In a nutshell, one of the most important things to do, the Gottmans told us, is to describe yourself, not your partner: "I feel upset that the item wasn't returned. Will you please return it tomorrow?”
It involves the following three steps:
- Say how you feel. I feel something. I'm upset. I'm angry. I'm afraid. It's focused on "I feel." Start with I, rather than you.
- Next, communicate what you're upset about. About what? What's the situation? Not what's wrong about your partner. What's the situation that's leading you to feel upset?
- Say what you do need, rather than what you don't need, to give your partner information to help them to shine for you. When there is a good close relationship people look for ways to shine for each other. So let them know. Give your spouse specifics of what you would like done: e.g., Can you please return that large item to Amazon so that we can have wild crazy sex tonight?
That's a great example of communication rather than emoting, complaining, engaging in name-calling, or focusing on what you don’t want, which gets you nowhere. Remember, your partner is not a mind-reader. And no one wants to be a punching bag, at the receiving end of an onslaught of emotions.
Instead, be kind, focus on how you’re feeling about the situation, and offer a specific solution.
“When couples are trying to express their needs to each other but they do it through talking about what they don't like – criticism, contempt – that only makes their partner feel defensive or want to counterattack,” says Julie Gottman.
For nearly 50 years, the Gottmans have taken out of the lab what successful couples do to create good conflict management. They have translated it into new ways of learning to talk with one another in a gentle and kind way. As a result, couples learn constructive conflict resolution and experience more connection.
In summary, by communicating, not merely expressing, how you're feeling about a particular situation and specifically asking for what you want, you will increase your chances of getting your needs met because your partner will understand why you're upset, what you want, and what they can do.
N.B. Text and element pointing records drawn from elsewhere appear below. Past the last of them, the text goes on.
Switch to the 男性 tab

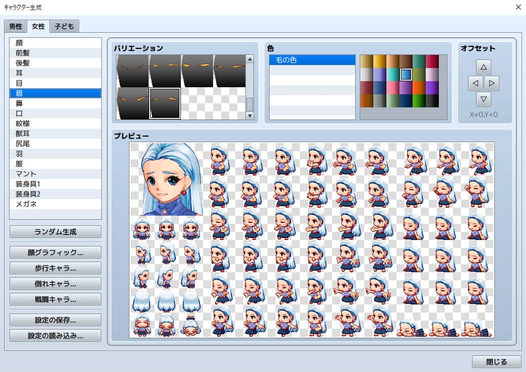[x=16, y=26]
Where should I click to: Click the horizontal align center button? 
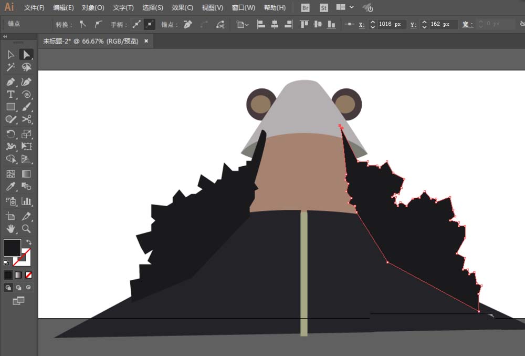pyautogui.click(x=275, y=25)
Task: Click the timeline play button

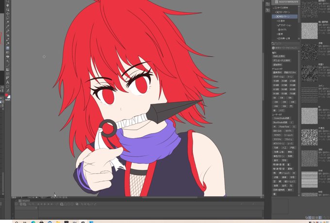Action: pyautogui.click(x=45, y=204)
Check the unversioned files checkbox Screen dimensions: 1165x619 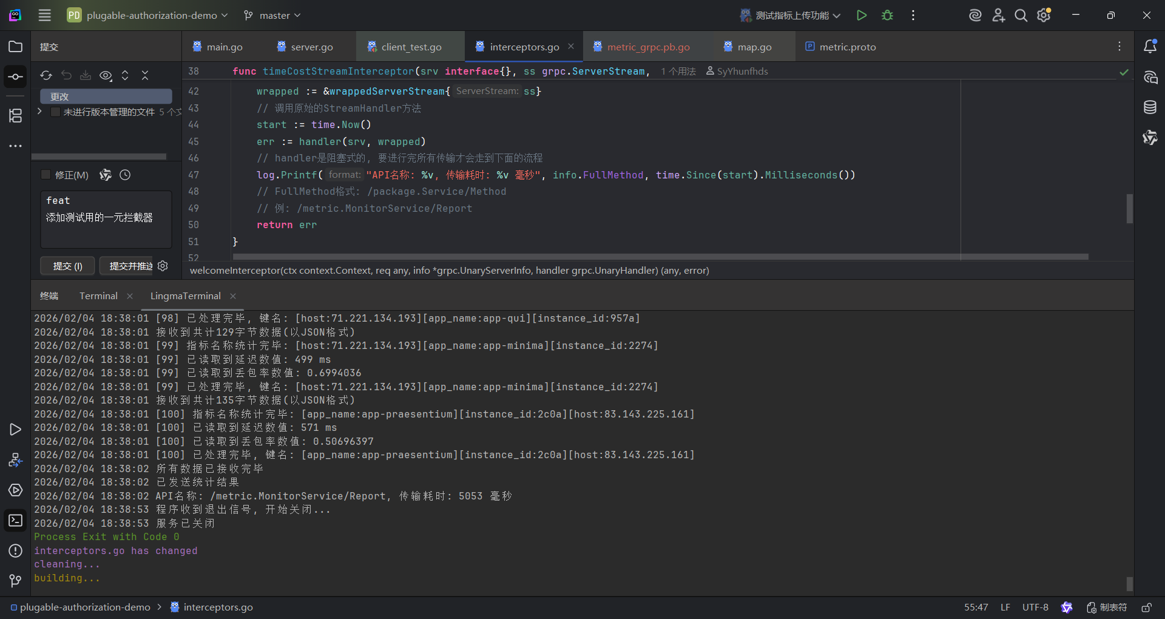[55, 112]
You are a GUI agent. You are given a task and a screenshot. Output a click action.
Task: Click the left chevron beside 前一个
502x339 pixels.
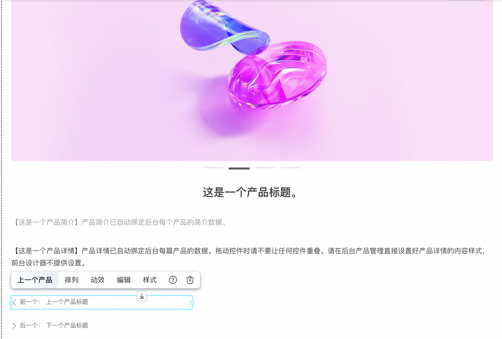(x=15, y=302)
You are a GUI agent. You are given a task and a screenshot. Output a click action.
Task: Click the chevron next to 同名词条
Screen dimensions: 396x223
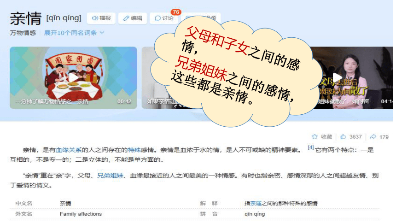point(102,33)
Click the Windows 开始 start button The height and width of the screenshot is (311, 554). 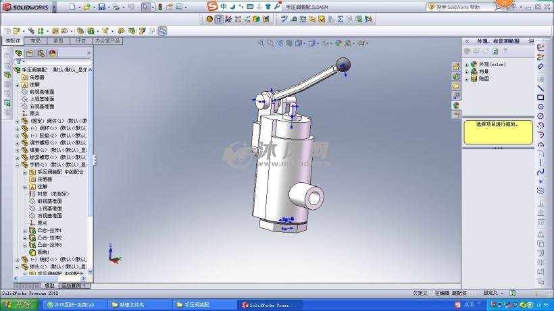click(20, 305)
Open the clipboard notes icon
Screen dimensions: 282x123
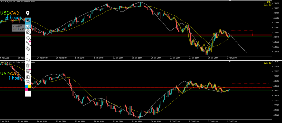pyautogui.click(x=28, y=82)
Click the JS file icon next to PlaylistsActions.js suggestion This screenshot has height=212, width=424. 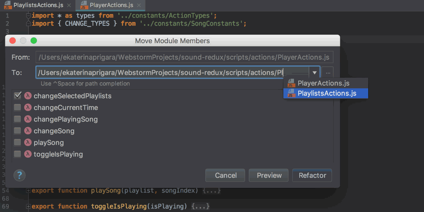pyautogui.click(x=292, y=93)
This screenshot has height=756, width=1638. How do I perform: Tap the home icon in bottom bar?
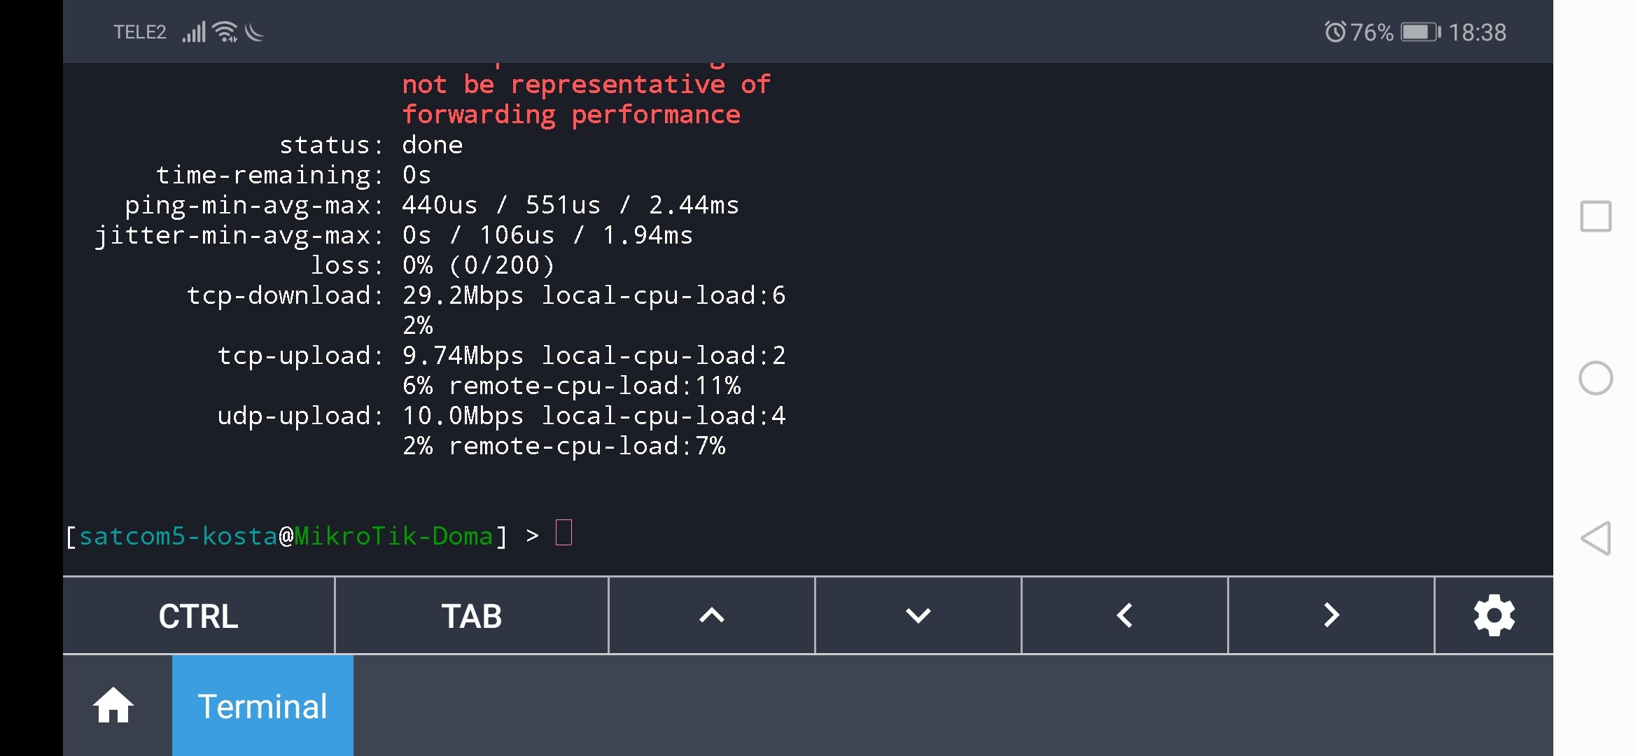113,705
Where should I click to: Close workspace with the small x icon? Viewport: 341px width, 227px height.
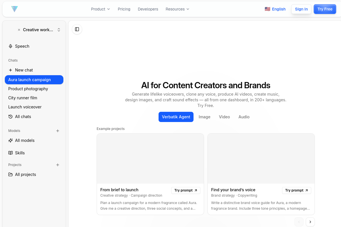click(19, 30)
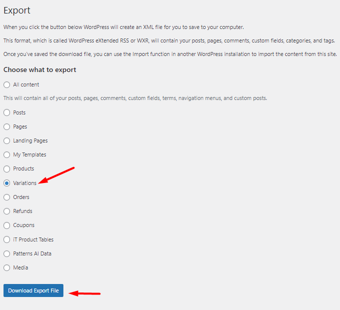Select Orders export option

[6, 198]
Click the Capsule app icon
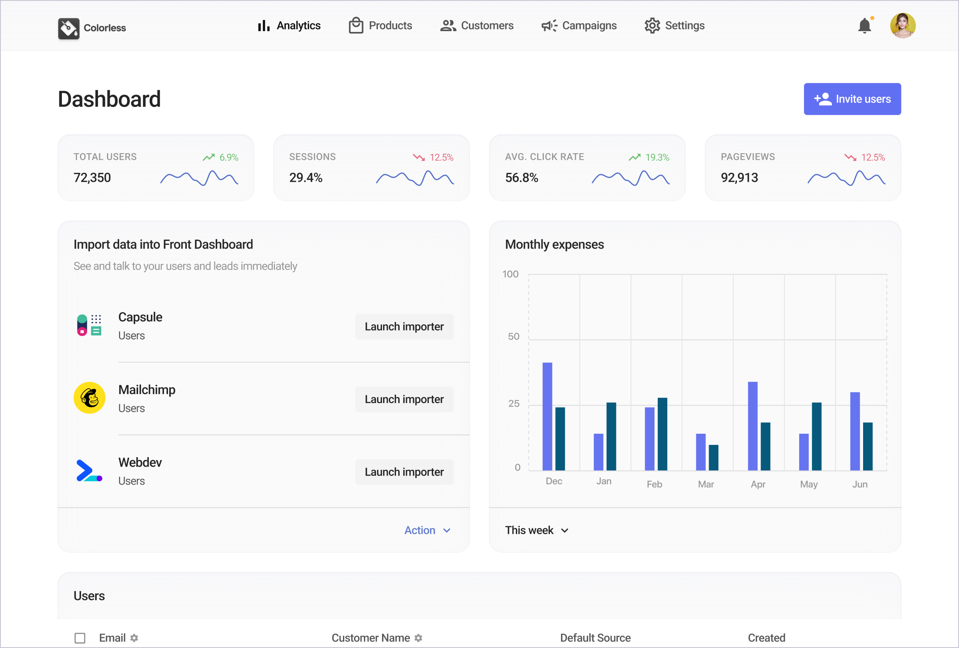 [x=89, y=325]
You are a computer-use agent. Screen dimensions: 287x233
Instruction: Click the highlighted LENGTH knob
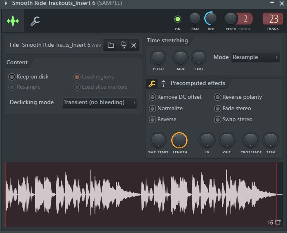coord(179,140)
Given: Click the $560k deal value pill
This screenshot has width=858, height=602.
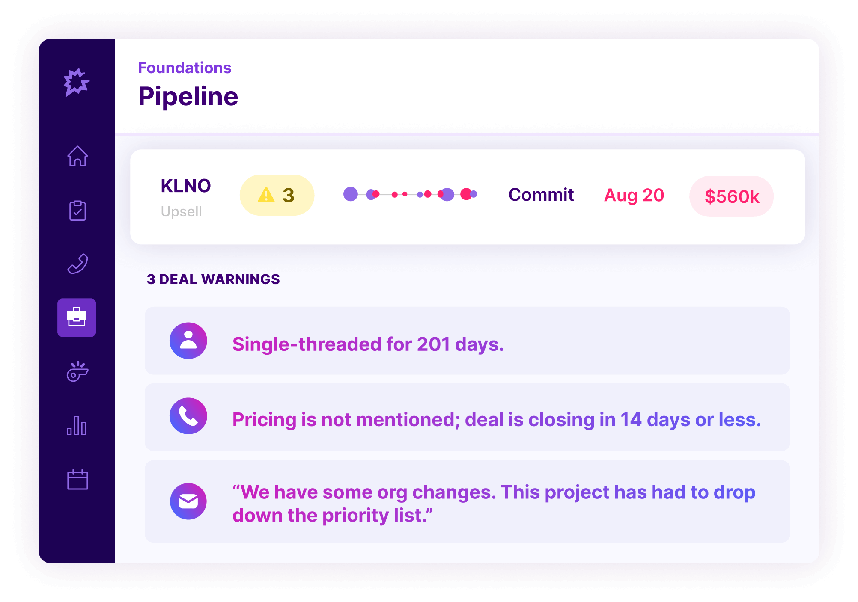Looking at the screenshot, I should pyautogui.click(x=731, y=196).
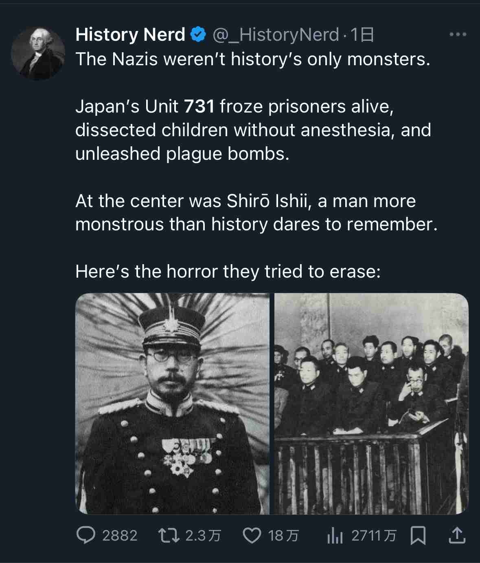Open the @_HistoryNerd handle link
The image size is (480, 563).
tap(276, 35)
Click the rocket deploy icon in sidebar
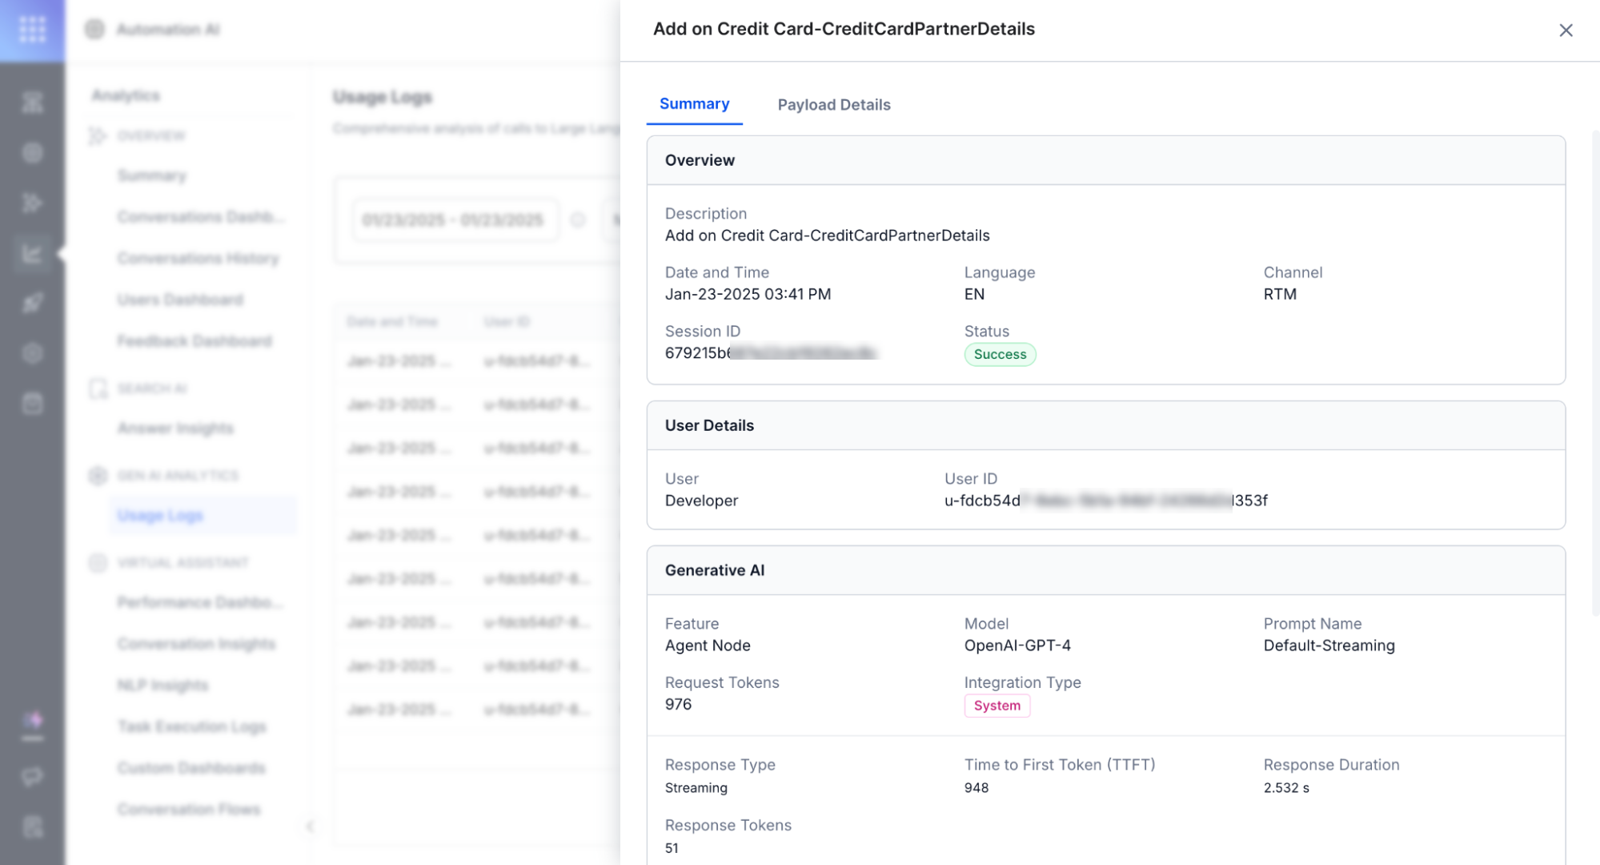1600x865 pixels. [32, 304]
They will also be better able to listen to what you’re saying and take action to please you if you’re calmly communicating rather than complaining.
And in the end, as Julie mentioned, our partners want to please us in all domains of our lives. So let’s all be specific and tell our partners what we want. We might even get more than we expected. In fact, as Julie told us, researchers found that “in heterosexual relationships those who vacuum more get more sex.” So, let’s practice asking for what we want and making it a habit to pitch in around the house. You’ll likely be happier and more satisfied in the long run, getting all your needs met.
Gottman, Julie and John., Pileggi' Pawelski, S., & Pawelski, J. "Relationships in the Pandemic." Mind Your Health Mental Health Summit, June 28th, 2020. 92nd Street Y. New York, NY.
Pileggi Pawelski, S. & Pawelski, J. (2018). Happy Together: Using the Science of Positive Psychology to Build Love That Lasts. New York: TarcherPerigee.